Dataset entries
------------------------
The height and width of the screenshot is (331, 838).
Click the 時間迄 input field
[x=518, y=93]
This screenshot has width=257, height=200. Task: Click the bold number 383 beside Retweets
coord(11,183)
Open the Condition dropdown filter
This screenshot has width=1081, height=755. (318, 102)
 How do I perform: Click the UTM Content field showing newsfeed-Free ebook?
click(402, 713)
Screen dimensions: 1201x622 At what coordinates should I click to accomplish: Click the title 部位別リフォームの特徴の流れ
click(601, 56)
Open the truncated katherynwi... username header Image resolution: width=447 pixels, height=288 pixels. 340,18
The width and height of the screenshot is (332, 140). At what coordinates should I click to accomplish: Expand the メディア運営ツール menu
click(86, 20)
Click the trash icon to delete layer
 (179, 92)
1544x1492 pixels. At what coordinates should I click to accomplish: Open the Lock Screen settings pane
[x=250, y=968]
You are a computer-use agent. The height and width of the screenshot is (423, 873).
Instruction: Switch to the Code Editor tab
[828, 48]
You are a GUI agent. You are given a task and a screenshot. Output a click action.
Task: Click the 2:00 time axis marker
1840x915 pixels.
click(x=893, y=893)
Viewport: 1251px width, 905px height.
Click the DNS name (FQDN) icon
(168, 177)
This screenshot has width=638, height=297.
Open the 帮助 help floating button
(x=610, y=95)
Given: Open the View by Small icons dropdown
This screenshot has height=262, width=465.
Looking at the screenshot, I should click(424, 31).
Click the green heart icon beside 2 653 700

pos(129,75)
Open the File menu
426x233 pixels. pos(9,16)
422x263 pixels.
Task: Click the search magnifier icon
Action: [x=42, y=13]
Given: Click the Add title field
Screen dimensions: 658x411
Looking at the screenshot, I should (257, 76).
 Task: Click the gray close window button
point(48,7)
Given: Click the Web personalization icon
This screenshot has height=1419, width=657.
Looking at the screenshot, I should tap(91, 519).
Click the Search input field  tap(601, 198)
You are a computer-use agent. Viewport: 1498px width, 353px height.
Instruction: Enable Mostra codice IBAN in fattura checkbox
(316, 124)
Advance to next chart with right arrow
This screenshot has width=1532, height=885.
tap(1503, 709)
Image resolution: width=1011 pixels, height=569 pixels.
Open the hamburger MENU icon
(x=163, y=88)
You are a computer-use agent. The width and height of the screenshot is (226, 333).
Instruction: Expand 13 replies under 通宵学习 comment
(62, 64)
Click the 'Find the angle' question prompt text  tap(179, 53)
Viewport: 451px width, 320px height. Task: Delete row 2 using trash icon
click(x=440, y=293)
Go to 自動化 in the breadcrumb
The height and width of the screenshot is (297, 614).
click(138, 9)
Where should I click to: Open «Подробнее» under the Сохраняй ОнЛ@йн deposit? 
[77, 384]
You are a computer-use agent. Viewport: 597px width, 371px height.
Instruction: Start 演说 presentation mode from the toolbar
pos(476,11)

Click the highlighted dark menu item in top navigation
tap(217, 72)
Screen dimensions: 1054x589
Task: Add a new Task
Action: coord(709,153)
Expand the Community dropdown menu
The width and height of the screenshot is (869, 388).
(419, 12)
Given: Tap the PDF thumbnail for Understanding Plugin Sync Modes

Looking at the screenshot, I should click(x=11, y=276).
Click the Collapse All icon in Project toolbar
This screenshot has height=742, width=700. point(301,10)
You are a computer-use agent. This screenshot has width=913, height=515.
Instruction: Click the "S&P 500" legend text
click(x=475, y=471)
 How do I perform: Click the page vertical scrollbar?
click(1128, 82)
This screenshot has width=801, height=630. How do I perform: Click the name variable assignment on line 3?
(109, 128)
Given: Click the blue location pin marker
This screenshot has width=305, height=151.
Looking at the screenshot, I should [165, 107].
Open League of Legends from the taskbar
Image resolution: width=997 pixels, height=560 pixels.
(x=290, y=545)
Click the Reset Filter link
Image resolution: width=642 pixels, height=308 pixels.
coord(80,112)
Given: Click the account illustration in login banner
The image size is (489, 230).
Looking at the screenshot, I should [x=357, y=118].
------------------------
* WHAT THIS TASK INVOLVES
Go line by line through the data, copying each one that contains the word "computer".

* ANSWER SPACE
You are a computer-use agent. The height and width of the screenshot is (423, 873).
You are a computer-use agent. Viewport: 1498px width, 353px height.
You are a computer-use agent. The width and height of the screenshot is (226, 333).
You are a computer-use agent. Viewport: 597px width, 371px height.
You are a computer-use agent. This screenshot has width=913, height=515.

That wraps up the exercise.